Collected data
* * * * * * *
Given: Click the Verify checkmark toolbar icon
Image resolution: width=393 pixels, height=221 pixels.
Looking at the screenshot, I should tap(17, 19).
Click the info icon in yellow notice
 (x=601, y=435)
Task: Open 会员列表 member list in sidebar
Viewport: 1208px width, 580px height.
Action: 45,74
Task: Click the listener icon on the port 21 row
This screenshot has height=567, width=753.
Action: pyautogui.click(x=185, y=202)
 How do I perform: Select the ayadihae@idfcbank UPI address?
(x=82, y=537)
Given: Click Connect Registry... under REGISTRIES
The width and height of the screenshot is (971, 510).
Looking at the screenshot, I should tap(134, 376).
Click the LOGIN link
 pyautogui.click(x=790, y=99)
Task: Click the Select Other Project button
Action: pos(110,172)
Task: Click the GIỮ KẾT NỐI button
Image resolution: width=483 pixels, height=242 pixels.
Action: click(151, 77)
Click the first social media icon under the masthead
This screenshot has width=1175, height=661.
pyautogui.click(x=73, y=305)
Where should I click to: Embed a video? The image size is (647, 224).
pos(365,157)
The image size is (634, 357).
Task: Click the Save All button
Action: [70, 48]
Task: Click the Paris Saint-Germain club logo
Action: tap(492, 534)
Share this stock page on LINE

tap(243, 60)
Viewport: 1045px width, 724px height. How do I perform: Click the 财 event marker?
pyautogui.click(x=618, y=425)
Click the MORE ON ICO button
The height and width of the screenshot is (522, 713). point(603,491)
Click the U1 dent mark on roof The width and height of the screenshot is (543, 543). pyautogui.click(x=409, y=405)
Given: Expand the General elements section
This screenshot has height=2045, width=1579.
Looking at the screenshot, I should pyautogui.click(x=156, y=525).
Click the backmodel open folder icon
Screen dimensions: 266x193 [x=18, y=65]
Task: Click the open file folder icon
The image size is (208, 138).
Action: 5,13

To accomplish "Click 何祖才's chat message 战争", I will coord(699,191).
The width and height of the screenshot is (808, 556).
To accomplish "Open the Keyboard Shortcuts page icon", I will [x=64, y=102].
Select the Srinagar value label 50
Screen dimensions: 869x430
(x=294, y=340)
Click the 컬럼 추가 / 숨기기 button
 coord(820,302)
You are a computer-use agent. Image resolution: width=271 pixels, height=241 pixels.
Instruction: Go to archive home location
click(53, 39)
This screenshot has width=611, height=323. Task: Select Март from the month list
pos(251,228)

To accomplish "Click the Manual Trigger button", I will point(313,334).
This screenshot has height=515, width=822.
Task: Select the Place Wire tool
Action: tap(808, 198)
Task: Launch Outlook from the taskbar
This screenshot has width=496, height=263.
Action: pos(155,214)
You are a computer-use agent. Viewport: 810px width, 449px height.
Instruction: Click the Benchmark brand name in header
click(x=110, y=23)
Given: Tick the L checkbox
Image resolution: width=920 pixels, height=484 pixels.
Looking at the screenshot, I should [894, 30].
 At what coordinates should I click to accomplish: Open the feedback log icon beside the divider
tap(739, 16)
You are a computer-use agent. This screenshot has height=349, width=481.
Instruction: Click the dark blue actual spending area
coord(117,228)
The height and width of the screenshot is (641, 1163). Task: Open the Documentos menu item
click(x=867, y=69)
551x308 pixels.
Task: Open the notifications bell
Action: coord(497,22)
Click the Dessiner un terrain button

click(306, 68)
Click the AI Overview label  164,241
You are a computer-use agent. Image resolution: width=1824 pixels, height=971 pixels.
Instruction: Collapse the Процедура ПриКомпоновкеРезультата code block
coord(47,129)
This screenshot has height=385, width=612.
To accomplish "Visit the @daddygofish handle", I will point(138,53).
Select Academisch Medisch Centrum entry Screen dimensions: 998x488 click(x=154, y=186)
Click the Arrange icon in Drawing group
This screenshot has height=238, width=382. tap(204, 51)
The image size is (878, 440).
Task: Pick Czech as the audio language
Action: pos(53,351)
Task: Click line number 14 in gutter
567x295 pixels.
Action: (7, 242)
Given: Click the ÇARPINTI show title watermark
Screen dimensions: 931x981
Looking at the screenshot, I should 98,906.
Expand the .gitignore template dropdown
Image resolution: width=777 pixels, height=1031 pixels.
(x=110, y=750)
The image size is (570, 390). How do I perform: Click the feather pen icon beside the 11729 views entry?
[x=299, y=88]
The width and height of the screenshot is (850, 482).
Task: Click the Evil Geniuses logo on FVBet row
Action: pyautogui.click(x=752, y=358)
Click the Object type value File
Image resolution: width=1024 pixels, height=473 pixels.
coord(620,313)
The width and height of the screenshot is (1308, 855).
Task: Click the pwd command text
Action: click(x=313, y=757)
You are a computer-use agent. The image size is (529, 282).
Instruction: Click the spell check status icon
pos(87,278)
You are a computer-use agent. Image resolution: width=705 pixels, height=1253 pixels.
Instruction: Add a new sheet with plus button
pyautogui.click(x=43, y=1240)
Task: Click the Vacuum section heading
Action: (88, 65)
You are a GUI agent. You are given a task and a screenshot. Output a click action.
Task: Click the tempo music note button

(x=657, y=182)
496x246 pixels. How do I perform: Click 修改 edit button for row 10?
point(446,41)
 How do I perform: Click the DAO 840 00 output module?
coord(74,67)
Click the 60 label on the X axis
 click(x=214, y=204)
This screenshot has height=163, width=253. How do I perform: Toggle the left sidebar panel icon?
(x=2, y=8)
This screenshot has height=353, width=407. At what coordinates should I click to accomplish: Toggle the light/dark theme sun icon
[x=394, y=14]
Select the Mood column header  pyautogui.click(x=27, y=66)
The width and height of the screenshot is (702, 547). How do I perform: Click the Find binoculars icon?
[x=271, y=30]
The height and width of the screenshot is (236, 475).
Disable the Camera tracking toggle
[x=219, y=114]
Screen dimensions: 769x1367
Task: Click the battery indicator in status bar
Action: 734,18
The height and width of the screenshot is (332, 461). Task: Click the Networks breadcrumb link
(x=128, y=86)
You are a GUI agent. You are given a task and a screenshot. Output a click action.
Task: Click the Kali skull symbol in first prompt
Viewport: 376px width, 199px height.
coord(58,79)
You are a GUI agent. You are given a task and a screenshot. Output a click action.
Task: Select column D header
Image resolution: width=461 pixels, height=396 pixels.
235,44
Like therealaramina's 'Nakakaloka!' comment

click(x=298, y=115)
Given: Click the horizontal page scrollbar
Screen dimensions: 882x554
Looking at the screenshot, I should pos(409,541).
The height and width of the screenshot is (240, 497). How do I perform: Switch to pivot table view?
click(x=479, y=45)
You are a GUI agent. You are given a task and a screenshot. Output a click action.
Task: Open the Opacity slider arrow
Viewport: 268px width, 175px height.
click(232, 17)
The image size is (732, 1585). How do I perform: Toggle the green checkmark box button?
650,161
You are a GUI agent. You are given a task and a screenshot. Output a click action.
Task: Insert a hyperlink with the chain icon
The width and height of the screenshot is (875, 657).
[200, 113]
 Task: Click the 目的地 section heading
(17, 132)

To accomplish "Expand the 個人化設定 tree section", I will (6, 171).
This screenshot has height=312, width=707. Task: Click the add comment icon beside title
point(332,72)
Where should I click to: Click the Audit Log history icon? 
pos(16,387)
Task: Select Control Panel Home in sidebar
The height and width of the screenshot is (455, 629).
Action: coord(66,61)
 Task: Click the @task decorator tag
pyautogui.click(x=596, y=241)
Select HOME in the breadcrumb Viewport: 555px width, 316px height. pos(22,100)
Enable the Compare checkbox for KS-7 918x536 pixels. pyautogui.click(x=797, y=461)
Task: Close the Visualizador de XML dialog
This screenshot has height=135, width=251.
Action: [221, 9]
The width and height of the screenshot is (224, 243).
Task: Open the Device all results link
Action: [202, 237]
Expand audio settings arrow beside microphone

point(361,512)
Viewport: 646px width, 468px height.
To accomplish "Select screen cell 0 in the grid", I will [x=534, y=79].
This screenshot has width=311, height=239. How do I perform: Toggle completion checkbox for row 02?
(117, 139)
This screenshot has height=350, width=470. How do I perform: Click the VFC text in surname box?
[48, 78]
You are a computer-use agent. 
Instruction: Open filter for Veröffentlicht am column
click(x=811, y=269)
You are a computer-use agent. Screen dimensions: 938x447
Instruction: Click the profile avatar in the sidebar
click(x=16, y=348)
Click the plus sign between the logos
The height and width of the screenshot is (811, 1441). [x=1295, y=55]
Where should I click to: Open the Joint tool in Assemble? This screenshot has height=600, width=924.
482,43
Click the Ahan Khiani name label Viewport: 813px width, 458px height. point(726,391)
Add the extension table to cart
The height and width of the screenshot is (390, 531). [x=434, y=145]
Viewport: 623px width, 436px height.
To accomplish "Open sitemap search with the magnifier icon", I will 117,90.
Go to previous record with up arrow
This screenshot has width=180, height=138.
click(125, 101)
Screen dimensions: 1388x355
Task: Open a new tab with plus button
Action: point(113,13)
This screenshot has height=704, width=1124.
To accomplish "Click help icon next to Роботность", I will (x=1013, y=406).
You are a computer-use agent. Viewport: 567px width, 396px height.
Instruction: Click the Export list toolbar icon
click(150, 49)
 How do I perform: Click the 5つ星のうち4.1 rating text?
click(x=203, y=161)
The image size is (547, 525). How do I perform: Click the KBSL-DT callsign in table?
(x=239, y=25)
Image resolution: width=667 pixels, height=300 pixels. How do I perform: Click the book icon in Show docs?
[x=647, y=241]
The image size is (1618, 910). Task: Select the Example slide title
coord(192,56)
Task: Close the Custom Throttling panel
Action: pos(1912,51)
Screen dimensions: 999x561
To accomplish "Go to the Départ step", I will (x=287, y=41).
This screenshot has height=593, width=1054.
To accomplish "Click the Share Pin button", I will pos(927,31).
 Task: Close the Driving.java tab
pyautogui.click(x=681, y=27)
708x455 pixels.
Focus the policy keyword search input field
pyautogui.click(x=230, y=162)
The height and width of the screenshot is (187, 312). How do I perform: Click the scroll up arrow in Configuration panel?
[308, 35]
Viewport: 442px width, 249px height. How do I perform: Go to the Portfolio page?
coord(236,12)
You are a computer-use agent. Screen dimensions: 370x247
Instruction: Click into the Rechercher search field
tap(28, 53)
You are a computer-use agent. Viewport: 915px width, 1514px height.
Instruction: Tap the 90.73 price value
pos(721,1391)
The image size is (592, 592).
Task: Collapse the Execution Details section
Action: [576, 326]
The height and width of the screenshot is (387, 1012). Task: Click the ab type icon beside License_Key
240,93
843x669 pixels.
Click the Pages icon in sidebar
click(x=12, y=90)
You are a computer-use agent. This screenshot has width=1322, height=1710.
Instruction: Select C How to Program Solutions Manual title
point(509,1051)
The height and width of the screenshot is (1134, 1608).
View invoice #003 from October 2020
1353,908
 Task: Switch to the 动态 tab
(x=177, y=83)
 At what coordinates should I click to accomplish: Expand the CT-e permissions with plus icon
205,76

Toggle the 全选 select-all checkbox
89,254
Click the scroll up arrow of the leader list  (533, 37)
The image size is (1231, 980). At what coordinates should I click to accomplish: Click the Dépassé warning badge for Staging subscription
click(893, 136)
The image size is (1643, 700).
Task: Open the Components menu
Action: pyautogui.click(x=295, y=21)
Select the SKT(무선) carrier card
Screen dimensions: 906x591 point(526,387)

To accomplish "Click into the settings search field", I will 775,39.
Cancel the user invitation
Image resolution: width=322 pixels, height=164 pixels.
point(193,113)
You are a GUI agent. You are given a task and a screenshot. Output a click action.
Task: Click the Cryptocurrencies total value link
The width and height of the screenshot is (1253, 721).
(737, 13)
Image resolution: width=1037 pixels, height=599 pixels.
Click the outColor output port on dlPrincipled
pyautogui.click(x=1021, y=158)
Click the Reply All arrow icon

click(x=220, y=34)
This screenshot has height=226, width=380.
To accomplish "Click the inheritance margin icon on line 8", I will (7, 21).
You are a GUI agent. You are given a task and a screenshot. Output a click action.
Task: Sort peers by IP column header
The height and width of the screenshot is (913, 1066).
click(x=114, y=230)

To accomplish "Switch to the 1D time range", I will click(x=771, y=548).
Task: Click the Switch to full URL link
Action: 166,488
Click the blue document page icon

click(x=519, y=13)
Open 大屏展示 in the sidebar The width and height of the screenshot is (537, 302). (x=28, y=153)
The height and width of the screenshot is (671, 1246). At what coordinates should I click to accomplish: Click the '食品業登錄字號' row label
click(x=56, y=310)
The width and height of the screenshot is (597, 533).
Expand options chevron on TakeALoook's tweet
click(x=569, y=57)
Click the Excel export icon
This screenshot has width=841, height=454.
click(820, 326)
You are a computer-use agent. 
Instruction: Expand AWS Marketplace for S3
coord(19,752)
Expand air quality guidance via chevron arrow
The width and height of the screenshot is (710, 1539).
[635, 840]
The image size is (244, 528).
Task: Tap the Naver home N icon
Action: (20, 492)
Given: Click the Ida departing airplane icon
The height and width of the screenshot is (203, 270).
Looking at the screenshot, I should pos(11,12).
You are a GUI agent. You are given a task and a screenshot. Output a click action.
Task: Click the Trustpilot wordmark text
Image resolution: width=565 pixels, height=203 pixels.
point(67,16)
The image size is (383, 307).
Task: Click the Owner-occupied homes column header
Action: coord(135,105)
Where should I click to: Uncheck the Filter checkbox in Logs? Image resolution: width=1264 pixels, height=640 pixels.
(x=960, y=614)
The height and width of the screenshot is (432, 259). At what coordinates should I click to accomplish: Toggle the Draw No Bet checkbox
* * * * * * *
▶ Task to complete
Return, unchanged, the run of lines above that opens with the line containing "The width and height of the screenshot is (875, 657)." and closes with the line containing "Viewport: 646px width, 468px height.". Include both.

▶ Expected answer
The width and height of the screenshot is (875, 657).
[200, 113]
 Task: Click the 目的地 section heading
(17, 132)

To accomplish "Expand the 個人化設定 tree section", I will (6, 171).
This screenshot has height=312, width=707. Task: Click the add comment icon beside title
point(332,72)
Where should I click to: Click the Audit Log history icon? 
pos(16,387)
Task: Select Control Panel Home in sidebar
The height and width of the screenshot is (455, 629).
Action: coord(66,61)
 Task: Click the @task decorator tag
pyautogui.click(x=596, y=241)
Select HOME in the breadcrumb Viewport: 555px width, 316px height. pos(22,100)
Enable the Compare checkbox for KS-7 918x536 pixels. pyautogui.click(x=797, y=461)
Task: Close the Visualizador de XML dialog
This screenshot has height=135, width=251.
Action: [221, 9]
The width and height of the screenshot is (224, 243).
Task: Open the Device all results link
Action: [202, 237]
Expand audio settings arrow beside microphone

point(361,512)
Viewport: 646px width, 468px height.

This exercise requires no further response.